SARIŞIN BİR KURDA BENZİYORDU.
ve MAVİ GÖZLERİ ÇAKMAK ÇAKMAKTI.
yürüdü uçurumun başına kadar,
eğildi, durdu.
bıraksalar
ince, uzun bacakları üstünde yaylanarak
ve karanlıkta akan bir yıldız gibi kayarak
Kocatepe'den Afyon ovası'na atlıyacaktı.
saat 3.30.
halimur - ayvalı hattı üzerinde
manga mevziindedir.
izmirli ali onbaşı
(kendisi tornacıdır)
karanlıkta gözyordamıyla
sanki onları bir daha görmiyecekmiş gibi
baktı manga efradına birer birer:
sağda birinci nefer
sarışındı.
ikinci esmer.
üçüncü kekemeydi
fakat bölükte
yoktu onun üstüne şarkı söyliyen.
dördüncünün yine mutlak bulamaç istiyordu canı.

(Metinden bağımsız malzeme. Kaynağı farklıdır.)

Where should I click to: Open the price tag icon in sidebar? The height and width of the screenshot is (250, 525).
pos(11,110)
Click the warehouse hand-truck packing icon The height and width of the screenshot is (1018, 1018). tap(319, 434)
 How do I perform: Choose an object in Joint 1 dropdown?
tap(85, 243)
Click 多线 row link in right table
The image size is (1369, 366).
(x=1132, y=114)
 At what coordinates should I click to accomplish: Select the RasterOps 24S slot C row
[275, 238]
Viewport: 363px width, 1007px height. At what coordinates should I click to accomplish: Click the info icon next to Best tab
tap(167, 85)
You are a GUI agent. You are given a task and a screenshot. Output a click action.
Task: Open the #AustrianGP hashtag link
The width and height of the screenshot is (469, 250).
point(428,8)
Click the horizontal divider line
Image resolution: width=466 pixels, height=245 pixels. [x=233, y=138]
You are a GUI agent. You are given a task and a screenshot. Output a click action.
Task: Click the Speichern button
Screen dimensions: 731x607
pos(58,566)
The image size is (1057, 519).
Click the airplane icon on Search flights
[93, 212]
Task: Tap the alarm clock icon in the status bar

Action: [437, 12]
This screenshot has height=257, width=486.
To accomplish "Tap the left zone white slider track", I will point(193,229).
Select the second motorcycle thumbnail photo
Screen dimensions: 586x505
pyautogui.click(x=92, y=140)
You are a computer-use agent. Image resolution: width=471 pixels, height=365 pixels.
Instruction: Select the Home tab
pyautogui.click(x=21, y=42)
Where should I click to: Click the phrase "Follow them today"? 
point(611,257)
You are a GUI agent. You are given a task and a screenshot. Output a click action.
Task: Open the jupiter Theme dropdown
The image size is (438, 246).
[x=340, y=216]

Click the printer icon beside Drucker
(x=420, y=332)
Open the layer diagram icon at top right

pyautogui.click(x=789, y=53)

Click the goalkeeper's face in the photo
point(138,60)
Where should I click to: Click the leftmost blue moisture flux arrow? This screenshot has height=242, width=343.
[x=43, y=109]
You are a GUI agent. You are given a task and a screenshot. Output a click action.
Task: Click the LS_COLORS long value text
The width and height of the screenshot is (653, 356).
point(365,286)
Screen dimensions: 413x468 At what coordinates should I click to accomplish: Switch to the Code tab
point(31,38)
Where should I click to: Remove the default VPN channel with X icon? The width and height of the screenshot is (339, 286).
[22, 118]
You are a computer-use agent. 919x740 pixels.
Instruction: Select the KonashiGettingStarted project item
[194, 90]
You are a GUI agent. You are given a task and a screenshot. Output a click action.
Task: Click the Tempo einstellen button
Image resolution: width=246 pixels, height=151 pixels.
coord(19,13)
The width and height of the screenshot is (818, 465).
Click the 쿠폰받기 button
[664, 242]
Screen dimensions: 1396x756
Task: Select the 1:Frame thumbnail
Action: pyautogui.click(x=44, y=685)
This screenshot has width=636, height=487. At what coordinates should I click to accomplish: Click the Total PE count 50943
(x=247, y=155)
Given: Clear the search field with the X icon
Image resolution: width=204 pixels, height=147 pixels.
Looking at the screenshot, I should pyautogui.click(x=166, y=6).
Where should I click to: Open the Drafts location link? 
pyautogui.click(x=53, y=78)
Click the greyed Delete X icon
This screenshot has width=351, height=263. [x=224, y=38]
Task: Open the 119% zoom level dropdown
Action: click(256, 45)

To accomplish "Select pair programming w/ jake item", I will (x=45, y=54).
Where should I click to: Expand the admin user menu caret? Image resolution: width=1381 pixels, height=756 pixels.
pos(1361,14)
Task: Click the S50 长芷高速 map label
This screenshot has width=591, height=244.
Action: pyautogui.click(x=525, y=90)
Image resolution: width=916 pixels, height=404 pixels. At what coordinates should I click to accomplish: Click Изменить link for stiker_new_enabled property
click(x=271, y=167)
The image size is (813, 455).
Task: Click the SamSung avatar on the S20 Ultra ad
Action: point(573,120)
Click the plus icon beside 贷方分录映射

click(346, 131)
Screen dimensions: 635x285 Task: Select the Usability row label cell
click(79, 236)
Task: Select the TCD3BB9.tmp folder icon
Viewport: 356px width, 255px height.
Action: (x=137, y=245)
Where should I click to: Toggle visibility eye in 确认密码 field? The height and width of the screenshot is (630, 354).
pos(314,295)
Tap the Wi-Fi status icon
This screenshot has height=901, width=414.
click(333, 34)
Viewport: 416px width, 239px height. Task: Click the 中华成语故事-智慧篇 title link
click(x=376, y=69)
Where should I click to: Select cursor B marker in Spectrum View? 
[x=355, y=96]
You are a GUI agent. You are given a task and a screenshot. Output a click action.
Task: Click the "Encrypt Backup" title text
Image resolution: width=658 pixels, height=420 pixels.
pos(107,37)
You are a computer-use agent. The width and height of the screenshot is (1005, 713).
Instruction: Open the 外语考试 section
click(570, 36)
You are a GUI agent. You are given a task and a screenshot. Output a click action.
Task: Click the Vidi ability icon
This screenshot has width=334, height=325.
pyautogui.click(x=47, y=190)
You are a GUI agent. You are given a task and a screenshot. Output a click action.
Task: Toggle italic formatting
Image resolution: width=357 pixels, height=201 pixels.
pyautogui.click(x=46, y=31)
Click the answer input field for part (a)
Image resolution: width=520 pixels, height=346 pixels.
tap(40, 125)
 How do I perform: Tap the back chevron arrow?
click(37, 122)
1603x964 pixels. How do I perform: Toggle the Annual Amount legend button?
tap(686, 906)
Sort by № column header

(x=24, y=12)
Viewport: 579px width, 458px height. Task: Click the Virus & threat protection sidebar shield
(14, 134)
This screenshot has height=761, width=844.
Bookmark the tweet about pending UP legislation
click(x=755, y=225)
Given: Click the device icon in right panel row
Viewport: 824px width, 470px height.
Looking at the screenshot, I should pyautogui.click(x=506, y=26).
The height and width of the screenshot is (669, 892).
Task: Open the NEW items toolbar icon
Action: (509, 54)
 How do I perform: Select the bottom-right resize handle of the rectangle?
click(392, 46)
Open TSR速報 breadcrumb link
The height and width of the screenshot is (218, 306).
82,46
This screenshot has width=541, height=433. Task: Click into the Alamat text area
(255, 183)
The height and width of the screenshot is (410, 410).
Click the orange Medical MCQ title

beşinci, vuracaktı amcasını vuranı
tezkere alıp urfa'ya girdiği akşam.
altıncı,
inanılmıyacak kadar büyük ayaklı bir adam,
memlekette toprağını ve tek öküzünü
ihtıyar bir muhacir karısına bıraktığı için
kardeşleri onu mahkemeye verdiler
ve bölükte arkadaşlarının yerine nöbete kalktığı için
ona «deli erzurumlu» derdiler.
yedinci, mehmet oğlu osman'dı.
çanakkale'de, inönü'nde, sakarya'da yaralandı
ve gözünü kırpmadan
daha bir hayli yara alabilir,
yine de dimdik ayakta kalabilir.
sekizinci,
ibrahim,
korkmıyacaktı bu kadar
bembeyaz dişleri böyle tıkırdayıp
birbirine böyle vurmasalar.
ve izmirli ali onbaşı biliyordu ki:
tavşan korktuğu için kaçmaz
kaçtığı için korkar.
saat 4.
ağzıkara - söğütlüdere mıntıkası.
on ikinci piyade fırkası.
gözler karanlıkta, uzakta.
eller yakında, makanizmalar üzerinde.
herkes yerli yerinde.
tabur imamı
mevzideki biricik silâhsız adam:
ölülerin adamı,
kırık bir söğüt dalı dikerek kıbleye doğru,
durdu boyun büküp
el kavuşturup
sabah namazına.
içi rahattır.
cennet, ebedî bir istirahattır.
ve yenilseler de, yenseler de âdâyı,
meydânı gazadan o kendi elleriyle verecektir
cenâbı rabbülâlemîne şühedâyı.
saat 4.45.
sandıklı civarı.
köyler.
sarkık, siyah bıyıklı süvari,
çınar dibinde, beygirinin yanında duruyordu.
çukurova beygiri
kuyruğunu karanlığa vuruyordu:
dizkapaklarında kan,
kantarmasında köpük...
ikinci süvari fırkası'ndan dördüncü bölük,
atları, kılıçları ve insanlarıyla havayı kokluyor.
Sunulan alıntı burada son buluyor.